▸ **WORK TO COMPLETE**
Could you find each line of the data below that contains the word "agent" and copy those lines?

▸ **PROVIDED MATERIAL**
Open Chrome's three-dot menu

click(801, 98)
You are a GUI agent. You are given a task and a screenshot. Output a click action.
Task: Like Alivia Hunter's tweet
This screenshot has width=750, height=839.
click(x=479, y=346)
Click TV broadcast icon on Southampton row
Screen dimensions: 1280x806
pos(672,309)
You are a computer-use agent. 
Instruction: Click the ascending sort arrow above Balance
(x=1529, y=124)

--

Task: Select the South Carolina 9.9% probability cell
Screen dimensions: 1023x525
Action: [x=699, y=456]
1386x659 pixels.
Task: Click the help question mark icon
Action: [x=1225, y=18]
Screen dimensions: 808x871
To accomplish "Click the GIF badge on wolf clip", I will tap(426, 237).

* * *

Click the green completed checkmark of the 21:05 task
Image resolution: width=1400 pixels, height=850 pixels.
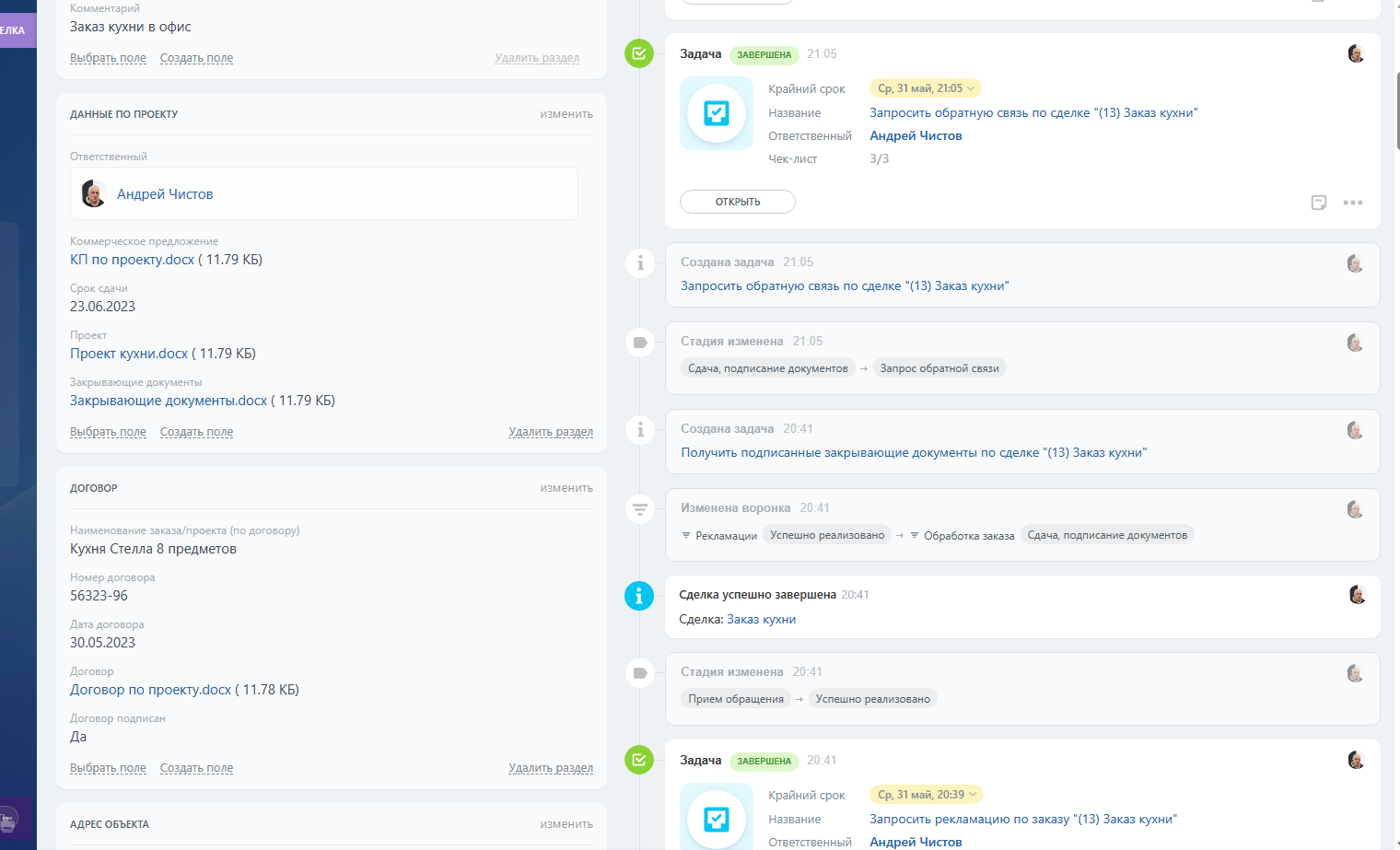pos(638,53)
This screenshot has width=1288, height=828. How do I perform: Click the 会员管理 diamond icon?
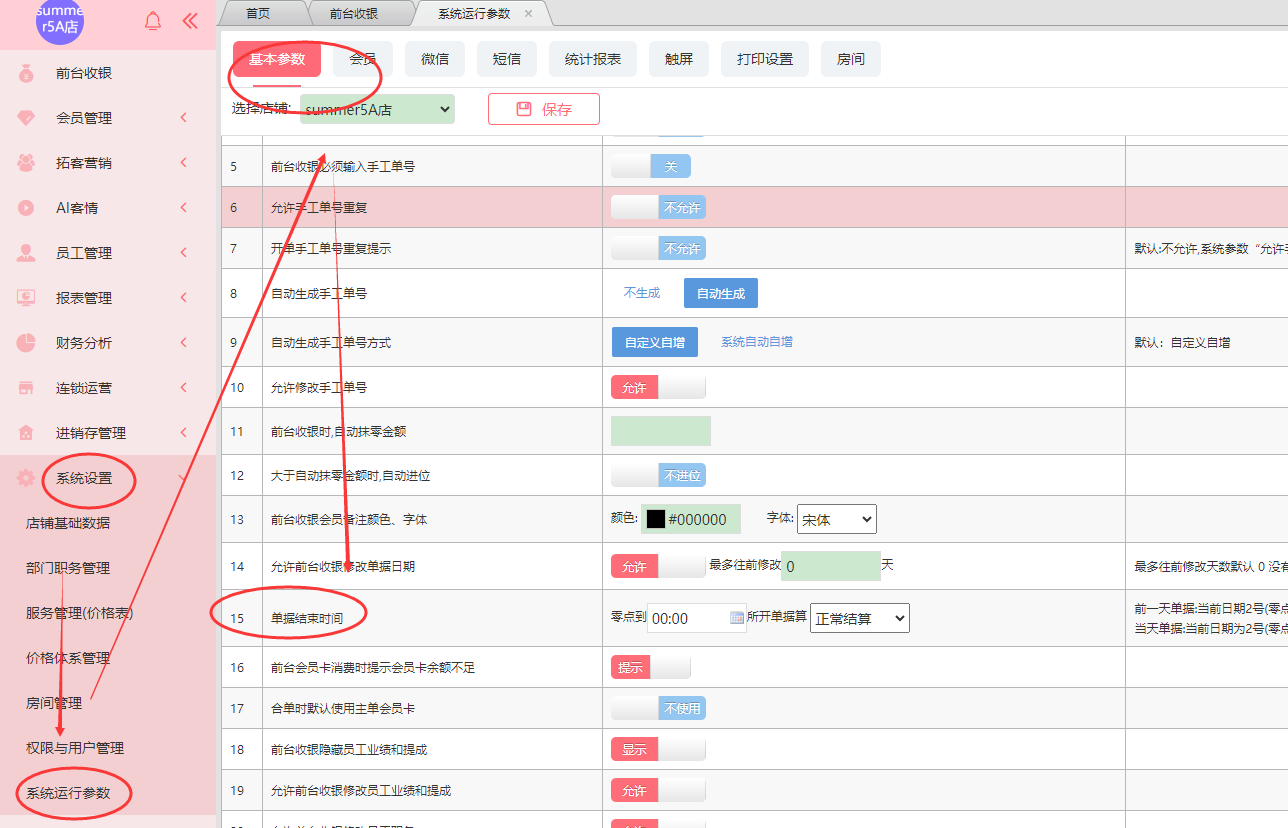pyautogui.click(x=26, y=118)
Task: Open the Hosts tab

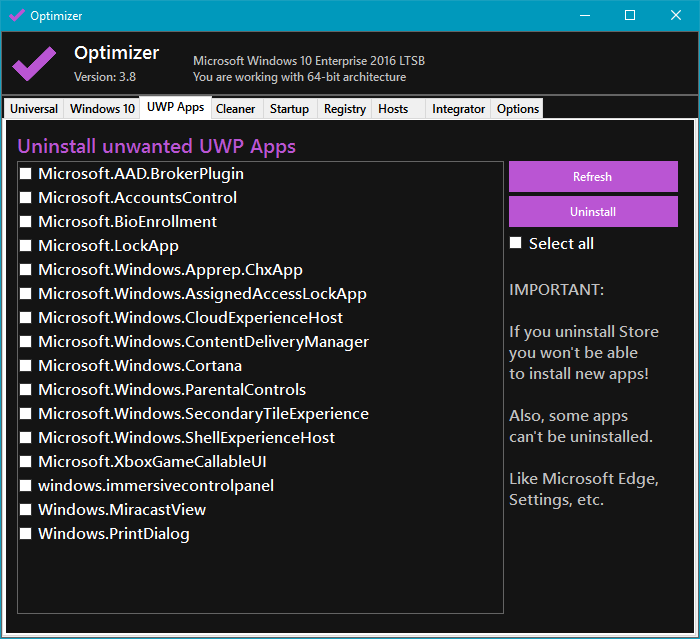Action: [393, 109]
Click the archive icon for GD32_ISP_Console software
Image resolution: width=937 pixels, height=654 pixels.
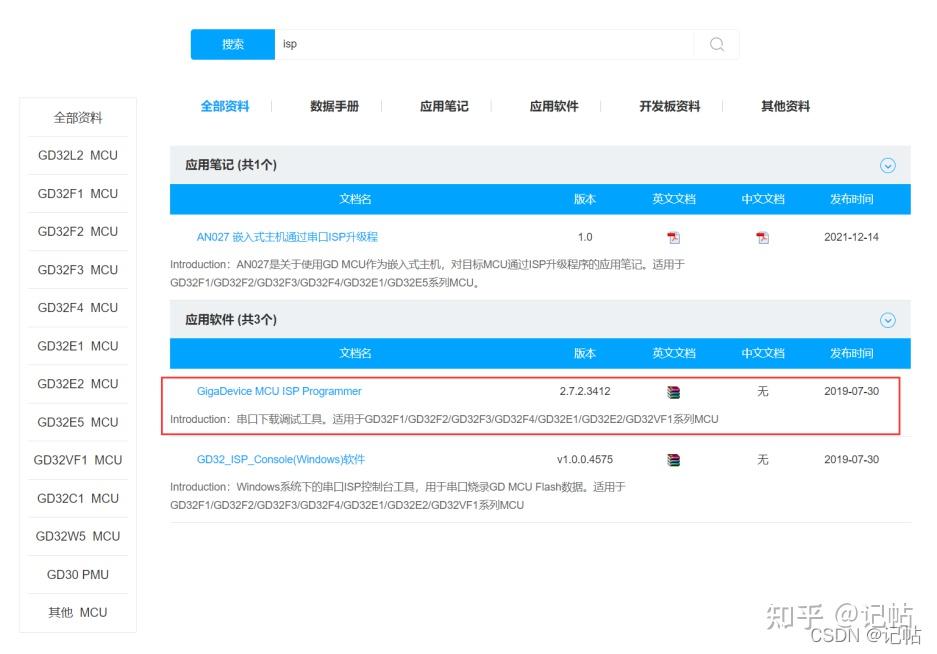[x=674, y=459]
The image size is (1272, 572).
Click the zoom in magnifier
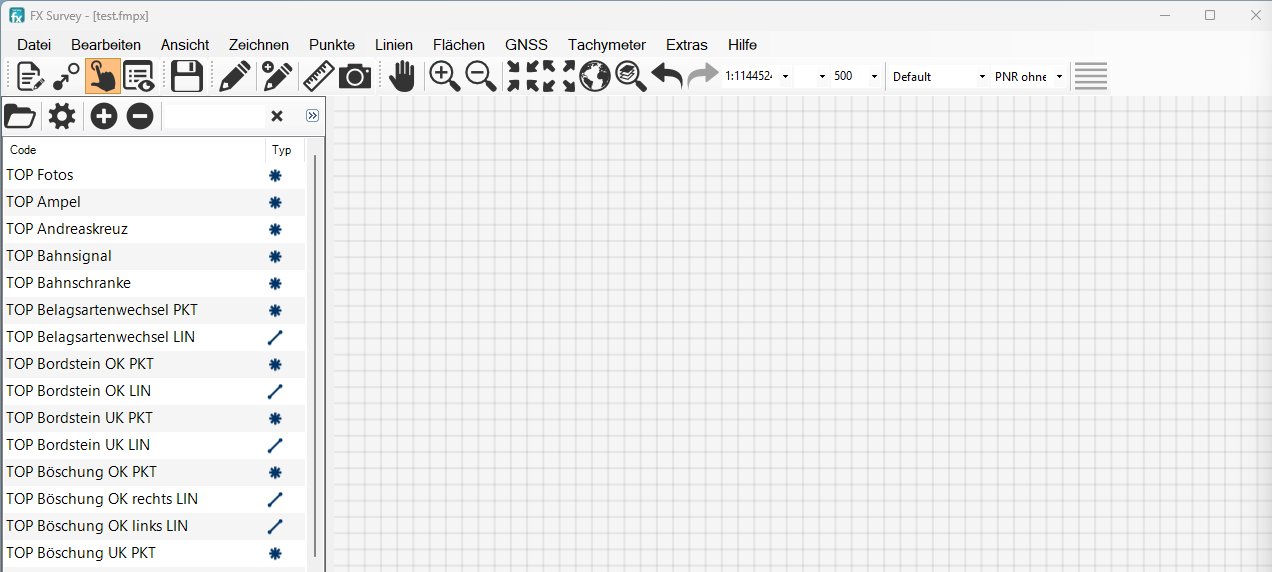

▸ **EXERCISE ANSWER**
You are a GUI agent. You are given a task and a screenshot. Output a click action.
You are a computer-use agent. 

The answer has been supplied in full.